» Required work
Go through the material below and report how many lines contain "handle". Give only the number.

» Data for review
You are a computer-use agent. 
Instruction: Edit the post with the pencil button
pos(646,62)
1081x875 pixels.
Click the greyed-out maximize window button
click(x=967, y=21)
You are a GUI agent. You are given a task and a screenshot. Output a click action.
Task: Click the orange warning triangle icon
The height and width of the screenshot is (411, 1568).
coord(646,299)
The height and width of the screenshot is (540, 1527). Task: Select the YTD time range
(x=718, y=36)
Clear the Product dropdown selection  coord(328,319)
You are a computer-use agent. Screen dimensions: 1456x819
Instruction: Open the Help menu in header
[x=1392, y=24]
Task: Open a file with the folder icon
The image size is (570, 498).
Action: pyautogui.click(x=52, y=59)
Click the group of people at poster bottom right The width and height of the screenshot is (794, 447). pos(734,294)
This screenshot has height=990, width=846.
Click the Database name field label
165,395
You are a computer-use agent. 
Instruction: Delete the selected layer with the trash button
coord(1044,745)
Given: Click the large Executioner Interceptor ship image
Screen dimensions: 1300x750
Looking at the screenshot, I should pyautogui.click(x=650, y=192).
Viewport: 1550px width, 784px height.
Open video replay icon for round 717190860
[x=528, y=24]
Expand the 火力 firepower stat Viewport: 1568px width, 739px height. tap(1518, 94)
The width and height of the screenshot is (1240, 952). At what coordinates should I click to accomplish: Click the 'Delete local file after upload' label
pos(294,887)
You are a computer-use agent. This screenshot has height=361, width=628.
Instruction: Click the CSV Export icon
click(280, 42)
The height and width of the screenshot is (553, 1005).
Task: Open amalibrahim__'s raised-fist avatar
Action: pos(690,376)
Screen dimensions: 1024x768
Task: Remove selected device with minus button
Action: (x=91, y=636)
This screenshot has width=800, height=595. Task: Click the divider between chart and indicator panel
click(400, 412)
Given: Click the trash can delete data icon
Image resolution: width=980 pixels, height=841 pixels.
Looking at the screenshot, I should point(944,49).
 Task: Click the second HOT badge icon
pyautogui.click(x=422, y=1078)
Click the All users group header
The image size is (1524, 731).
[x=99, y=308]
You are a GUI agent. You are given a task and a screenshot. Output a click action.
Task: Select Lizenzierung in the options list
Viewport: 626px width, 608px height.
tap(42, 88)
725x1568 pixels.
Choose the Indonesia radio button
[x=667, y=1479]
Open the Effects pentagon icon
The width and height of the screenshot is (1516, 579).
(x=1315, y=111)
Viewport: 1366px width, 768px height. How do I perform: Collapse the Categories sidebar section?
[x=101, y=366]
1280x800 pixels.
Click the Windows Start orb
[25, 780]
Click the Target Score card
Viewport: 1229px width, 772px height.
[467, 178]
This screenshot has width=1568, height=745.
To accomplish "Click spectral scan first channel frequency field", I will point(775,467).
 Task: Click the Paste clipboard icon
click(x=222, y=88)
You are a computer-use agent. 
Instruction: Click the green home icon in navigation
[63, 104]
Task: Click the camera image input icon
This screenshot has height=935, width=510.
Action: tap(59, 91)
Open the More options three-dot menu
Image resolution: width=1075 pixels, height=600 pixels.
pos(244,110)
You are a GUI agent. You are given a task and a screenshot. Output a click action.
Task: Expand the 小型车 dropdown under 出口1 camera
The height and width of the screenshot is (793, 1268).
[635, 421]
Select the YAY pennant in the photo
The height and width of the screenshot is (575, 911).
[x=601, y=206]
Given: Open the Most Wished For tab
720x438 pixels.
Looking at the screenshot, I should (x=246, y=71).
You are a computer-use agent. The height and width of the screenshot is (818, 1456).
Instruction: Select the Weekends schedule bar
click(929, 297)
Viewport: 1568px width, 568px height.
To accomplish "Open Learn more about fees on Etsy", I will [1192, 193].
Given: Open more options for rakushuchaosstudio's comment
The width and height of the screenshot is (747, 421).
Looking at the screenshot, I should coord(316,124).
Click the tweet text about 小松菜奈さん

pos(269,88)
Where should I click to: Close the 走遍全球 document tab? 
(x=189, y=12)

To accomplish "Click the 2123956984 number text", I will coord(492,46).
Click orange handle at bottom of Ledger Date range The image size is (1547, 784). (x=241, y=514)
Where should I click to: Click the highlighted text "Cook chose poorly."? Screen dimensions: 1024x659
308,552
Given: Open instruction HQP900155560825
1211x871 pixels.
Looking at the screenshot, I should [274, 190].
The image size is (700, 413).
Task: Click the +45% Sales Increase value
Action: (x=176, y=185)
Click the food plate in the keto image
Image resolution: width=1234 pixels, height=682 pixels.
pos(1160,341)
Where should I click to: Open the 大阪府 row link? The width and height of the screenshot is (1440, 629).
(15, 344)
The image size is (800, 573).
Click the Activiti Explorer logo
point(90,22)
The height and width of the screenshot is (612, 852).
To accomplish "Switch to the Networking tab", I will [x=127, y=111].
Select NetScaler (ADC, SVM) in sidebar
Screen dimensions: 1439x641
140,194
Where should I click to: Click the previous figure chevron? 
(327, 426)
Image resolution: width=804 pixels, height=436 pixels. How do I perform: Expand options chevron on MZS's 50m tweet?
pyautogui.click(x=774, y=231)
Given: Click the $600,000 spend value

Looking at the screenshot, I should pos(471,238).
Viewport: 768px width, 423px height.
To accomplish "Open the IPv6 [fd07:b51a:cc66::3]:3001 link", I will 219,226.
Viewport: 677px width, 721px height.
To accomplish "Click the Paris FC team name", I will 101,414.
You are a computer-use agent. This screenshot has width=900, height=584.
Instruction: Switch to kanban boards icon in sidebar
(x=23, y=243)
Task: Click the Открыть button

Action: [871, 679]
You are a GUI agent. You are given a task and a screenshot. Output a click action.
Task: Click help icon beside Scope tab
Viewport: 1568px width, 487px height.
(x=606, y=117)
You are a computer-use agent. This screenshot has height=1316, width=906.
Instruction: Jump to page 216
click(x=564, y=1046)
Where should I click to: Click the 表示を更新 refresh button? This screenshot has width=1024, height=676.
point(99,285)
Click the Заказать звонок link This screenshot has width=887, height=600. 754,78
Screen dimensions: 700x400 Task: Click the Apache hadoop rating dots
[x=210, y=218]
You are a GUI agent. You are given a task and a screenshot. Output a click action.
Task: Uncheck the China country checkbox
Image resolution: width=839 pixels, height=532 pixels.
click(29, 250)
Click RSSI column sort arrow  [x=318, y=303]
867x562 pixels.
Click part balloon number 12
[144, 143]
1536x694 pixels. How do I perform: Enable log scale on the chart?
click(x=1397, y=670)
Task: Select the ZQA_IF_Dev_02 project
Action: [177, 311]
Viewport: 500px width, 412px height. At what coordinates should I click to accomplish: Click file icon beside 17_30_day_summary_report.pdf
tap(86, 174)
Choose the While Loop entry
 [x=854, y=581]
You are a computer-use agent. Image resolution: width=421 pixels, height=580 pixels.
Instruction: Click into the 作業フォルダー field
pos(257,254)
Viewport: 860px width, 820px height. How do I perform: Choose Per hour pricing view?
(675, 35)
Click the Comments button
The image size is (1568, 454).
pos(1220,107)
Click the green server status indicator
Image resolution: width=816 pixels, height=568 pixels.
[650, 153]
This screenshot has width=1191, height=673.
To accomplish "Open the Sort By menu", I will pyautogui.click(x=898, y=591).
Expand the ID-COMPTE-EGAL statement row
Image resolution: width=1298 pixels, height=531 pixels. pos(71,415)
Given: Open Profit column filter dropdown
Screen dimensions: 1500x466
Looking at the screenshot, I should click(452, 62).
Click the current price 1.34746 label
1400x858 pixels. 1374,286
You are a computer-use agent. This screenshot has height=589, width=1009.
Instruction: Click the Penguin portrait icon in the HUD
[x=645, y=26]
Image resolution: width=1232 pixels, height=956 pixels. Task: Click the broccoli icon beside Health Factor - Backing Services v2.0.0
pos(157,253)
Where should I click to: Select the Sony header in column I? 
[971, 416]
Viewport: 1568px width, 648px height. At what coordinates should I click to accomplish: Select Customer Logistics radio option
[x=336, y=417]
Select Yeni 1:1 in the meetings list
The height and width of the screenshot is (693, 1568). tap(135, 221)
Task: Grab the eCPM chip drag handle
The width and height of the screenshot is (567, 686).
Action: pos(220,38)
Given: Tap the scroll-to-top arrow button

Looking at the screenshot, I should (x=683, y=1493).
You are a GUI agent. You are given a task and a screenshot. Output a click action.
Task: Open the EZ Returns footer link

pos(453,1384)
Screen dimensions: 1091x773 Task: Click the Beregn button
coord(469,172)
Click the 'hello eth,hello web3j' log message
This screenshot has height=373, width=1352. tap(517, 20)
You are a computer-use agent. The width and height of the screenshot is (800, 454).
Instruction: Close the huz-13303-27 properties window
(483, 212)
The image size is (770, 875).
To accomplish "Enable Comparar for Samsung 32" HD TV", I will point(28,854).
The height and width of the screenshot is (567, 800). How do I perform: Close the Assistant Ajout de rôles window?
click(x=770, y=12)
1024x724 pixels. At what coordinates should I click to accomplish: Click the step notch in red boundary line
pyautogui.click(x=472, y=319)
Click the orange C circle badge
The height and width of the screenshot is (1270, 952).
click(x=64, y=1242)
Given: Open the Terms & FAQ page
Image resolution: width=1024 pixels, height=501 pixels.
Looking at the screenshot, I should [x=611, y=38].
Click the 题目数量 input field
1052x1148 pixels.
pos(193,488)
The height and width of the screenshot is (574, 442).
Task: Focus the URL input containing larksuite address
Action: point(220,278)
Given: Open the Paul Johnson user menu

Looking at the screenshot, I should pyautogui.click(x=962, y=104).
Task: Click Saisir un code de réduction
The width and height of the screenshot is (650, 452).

» Reply
2